> _Things to do_
a – List every number written in digits in the excerpt about Marion Milner, in the order they appear.
b – Copy the saved data entry rows that begin with the line containing "This screenshot has height=575, width=1024." and end with the line containing "(x=1425, y=536)", including both of those lines.

> _Extract provided_
***

I'm not sure that a major collapse of HE isn't inevitable in 25 to 30 years. The urgent question for this generation is how to create a replacement: somewhere where society's thinking can still go on. Maybe it isn't helpful to call it a "university".
Wednesday, 22 August 2018
Marion Milner's Personal Learning Environment
Marion Milner's "A Life of One's Own" is a beautiful book documenting her self-analysis on the circumstances within which she is happy, over a period of 7 years. At the end of the book, she reflects on the relationship between introspection and science:
"During my explorations I had also discovered something about science. I had set out by using the scientific method of observations, to find out what made me happy and then found that it had led me beyond the range of science. For in observing what made me happy I had found something which could not be communicated, something which was an essentially private affair; whilst science, so they say, deals only with ‘whatever can be passed on from one social being to another’.

***

Saved data entries
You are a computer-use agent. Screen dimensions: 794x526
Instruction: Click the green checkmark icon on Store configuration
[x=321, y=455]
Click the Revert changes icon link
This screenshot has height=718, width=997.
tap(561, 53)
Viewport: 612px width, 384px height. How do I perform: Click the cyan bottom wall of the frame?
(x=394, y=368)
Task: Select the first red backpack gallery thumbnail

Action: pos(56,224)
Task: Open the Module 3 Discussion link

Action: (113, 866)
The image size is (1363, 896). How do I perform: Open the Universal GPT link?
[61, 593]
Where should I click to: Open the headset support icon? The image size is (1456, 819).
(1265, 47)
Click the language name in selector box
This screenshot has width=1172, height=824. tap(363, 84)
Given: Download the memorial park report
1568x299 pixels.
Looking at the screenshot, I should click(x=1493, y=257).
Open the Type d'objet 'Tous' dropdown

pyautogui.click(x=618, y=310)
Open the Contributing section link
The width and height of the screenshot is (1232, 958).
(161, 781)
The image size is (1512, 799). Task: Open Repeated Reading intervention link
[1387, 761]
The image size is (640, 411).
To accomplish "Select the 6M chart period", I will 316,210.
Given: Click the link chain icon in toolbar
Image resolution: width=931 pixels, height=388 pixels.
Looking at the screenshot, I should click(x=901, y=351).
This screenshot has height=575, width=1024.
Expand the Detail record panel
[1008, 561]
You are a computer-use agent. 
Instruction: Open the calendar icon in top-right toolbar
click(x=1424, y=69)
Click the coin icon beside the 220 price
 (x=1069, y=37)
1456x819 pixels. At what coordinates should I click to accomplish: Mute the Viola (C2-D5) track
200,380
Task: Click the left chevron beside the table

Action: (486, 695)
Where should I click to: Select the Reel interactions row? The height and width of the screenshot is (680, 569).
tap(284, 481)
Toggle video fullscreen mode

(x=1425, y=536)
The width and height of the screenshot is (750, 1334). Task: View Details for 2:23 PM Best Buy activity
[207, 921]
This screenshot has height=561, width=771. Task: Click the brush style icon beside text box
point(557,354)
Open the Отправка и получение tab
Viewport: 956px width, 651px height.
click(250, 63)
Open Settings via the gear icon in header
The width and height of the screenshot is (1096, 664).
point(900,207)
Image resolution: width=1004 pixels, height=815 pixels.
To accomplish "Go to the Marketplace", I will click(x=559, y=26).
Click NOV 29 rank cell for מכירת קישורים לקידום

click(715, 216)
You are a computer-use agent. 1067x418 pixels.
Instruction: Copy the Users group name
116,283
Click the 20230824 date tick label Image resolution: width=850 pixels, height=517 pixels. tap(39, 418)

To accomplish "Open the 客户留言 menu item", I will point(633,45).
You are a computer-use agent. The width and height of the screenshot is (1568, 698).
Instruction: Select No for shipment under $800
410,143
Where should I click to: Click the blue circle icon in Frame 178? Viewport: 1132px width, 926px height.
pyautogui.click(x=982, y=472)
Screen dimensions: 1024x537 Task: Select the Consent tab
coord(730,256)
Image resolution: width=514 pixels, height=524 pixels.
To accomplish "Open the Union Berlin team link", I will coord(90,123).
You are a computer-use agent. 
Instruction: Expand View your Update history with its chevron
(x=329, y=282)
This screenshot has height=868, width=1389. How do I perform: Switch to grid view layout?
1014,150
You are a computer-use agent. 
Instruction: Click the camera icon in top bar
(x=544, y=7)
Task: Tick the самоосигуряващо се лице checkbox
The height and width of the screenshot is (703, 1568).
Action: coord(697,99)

***

> _Responses to the exercise_
a – 25, 30, 22, 2018, 7

b –
This screenshot has height=575, width=1024.
Expand the Detail record panel
[1008, 561]
You are a computer-use agent. 
Instruction: Open the calendar icon in top-right toolbar
click(x=1424, y=69)
Click the coin icon beside the 220 price
 (x=1069, y=37)
1456x819 pixels. At what coordinates should I click to accomplish: Mute the Viola (C2-D5) track
200,380
Task: Click the left chevron beside the table

Action: (486, 695)
Where should I click to: Select the Reel interactions row? The height and width of the screenshot is (680, 569).
tap(284, 481)
Toggle video fullscreen mode

(x=1425, y=536)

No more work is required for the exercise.